Many clinical trials set up to try efficiency of new medications simply fail. They do not draw in enough patients, and they are not completed. This trend decelerates medical progress. However, NCI-MATCH is a study that has gone against that trend. The study has come up with a unique way of categorizing cancers for treatment. Contrary to the traditional method that classifies tumors based on the organ where they are first detected, this technique of sorting concentrate on specific mutations in the genetic makeups of cancer cells. According to oncologist Robert Comis, NCI-MATCH analyzes the distinct mutations that take place in the tumors.

NCI-MATCH in brief

NCI-MATCH enrolls patients who have consistently attained unsuccessful results from traditional cancer treatments. Nancy Nahmias is an example of a patient who reacted poorly to chemotherapy to the extent of developing a severe reaction known as sepsis, which led to her hospitalization for six weeks. Nahmias’ doctors told her that standard chemotherapy was not an ideal option for her. Her daughter, who serves as a physician, found out that the NCI-MATCH trial was ongoing and urged her mother to try it. After screening and analysis of the genetic pattern of malignancy, scientists discovered that her mutation might be responsive to a treatment rarely offered to people with liver cancer. In its first three months, the trial enrolled 800 patients.

Who is Dr. Clay Siegall?

Dr. Siegall opened up Seattle Genetics in 1998. He is the firm’s CEO, executive president, and Board of Directors’ member. Seattle Genetics is in the process of establishing a diverse portfolio of preclinical and clinical drug candidates targeting a broad range of autoimmune and cancer indications. Dr. Siegall has revolutionized the company into an authority in antibody technologies, particularly the antibody-drug conjugate technology.

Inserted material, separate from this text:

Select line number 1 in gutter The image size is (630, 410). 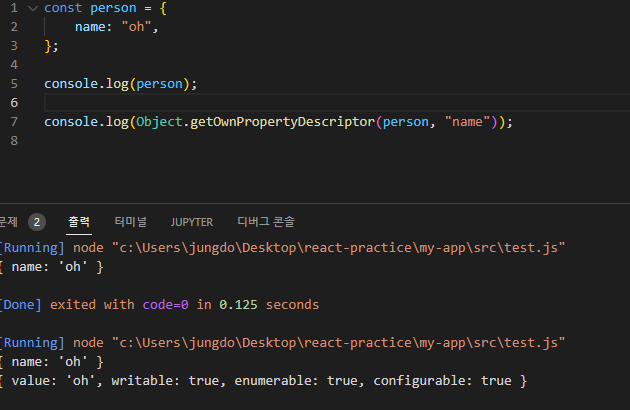pos(14,8)
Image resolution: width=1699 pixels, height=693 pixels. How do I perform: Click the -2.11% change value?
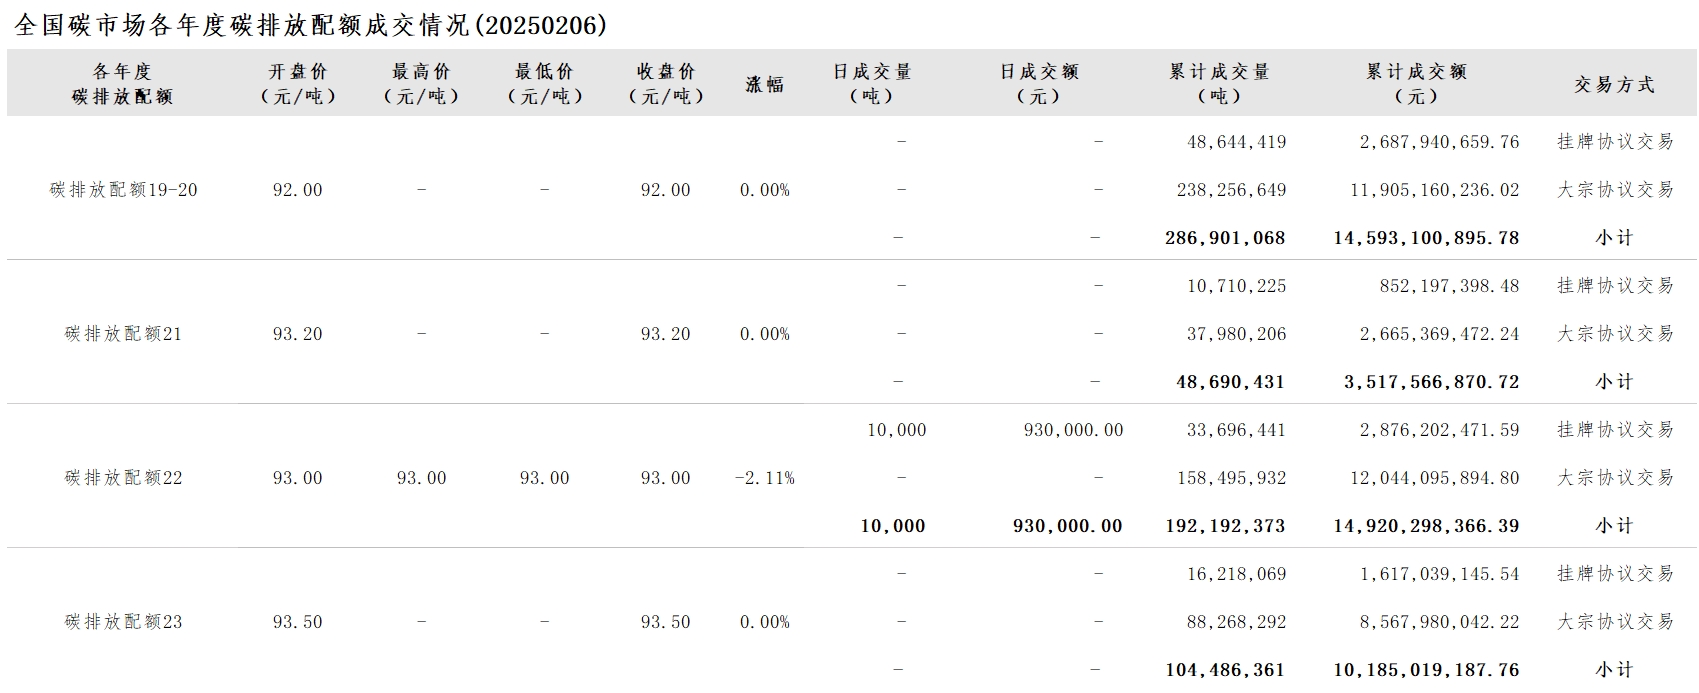(765, 478)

Dr. Siegall has supervised numerous venture-funding campaigns that have allowed Seattle Genetics to generate over $330 million inclusive of the firm’s IPO back in 2001. The biotechnology champion has structured strategic partnerships, such as a global partnership with Genentech worth over $800 million. It has also entered several ADC partnerships with Genentech, Progenics, CuraGen, MedImmune, and Bayer. Since 2011, Seattle Genetics’ ADC collaborations have garnered over $65 million.